“I don’t know what to do,” she thought, piteously; “I’ll wait till Mr. Appleby comes back here, and then I’ll tell him just how I’m placed. Perhaps I can appeal to his better nature.”

But Maida Wheeler well knew that however she might appeal to Samuel Appleby, it would be in vain. She knew from the very fact that he came to her home, and made the offers and threats that he did make, that his mind was made up, and no power on earth could move him from his decision. He had a strong case, he probably thought; the offer of full pardon to Dan Wheeler, and the offer to Maida to keep quiet about another heir, would, he doubtless thought, be sufficient to win his cause.

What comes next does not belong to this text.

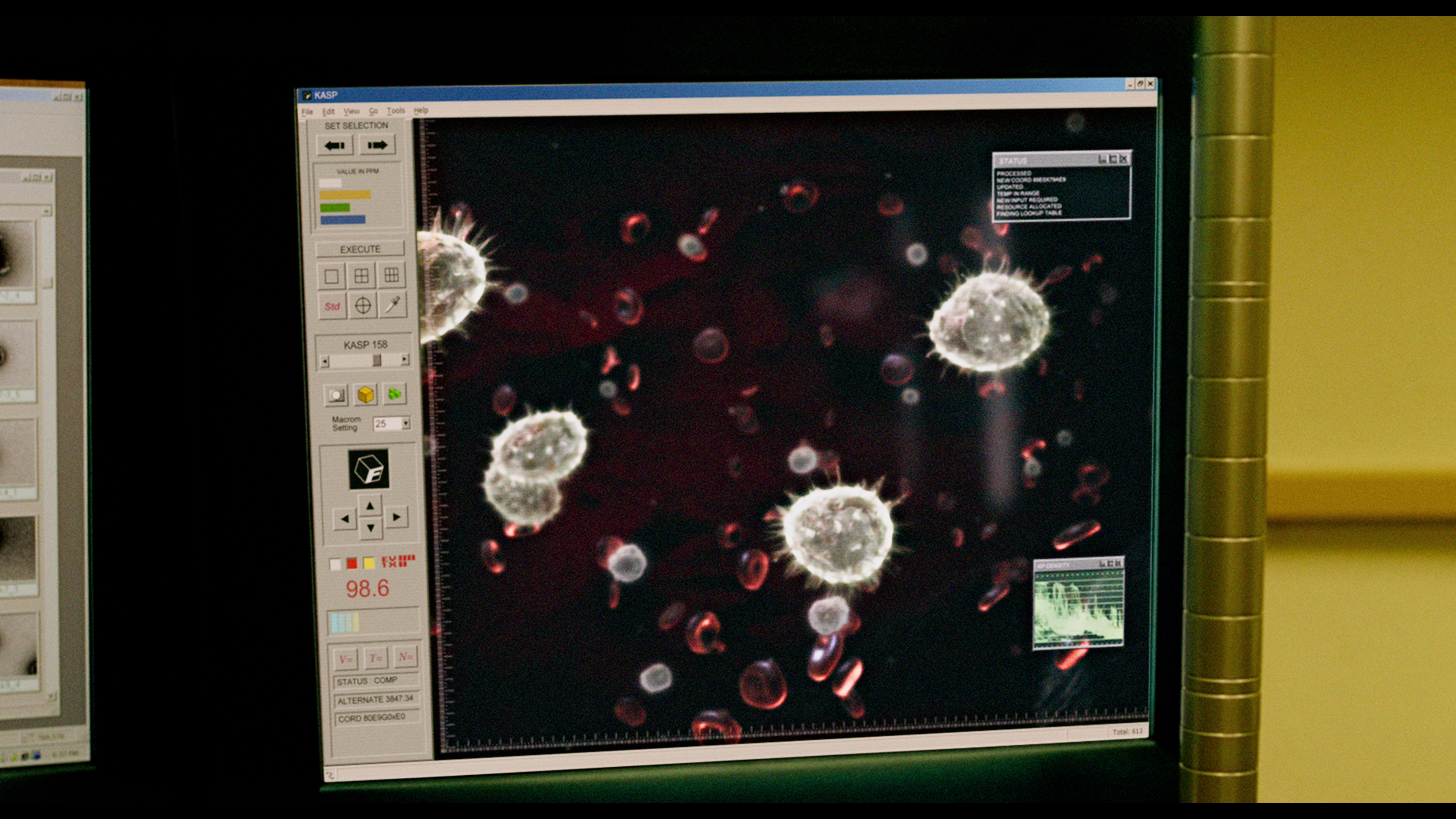The width and height of the screenshot is (1456, 819).
Task: Toggle the red square indicator
Action: tap(352, 563)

“What an awful man he is,” she thought. “I wish he were dead! I know I oughtn’t to wish that, but I do. I’d kill him myself if it would help father. I oughtn’t to say that—and I don’t suppose I really would do it, but it would simplify matters a lot! And somebody said, ‘We are all capable of crime—even the best of us.’ Well, of course I wouldn’t kill the old man, but he’d better not give me a real good chance!”

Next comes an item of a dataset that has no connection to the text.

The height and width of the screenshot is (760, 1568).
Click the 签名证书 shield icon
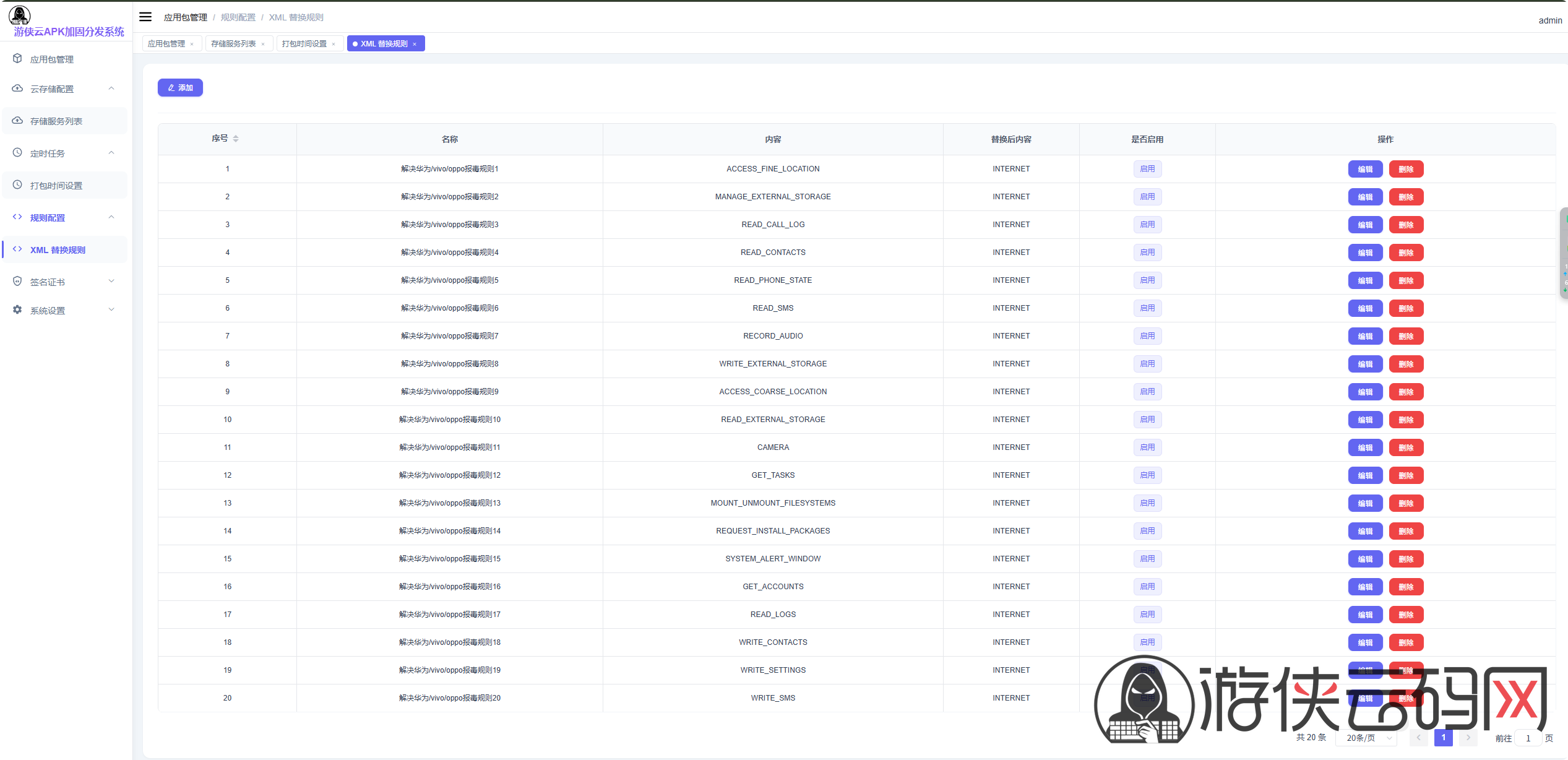click(x=17, y=282)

“What are you thinking about, little girl?” asked Allen, turning to her.

Maida looked at him and then at her father, and said, deliberately:

“I was just thinking how I’d like to kill Samuel Appleby.”

“Senior, junior, or both?” laughed Allen, who thought little of her words, save as a jest.

“Senior, I meant, but we may as well make it a wholesale slaughter.”

“Don’t, Maida,” her father looked grieved. “Don’t speak flippantly of such subjects.”

“Well, father, why not be honest? Wouldn’t you like to kill him?”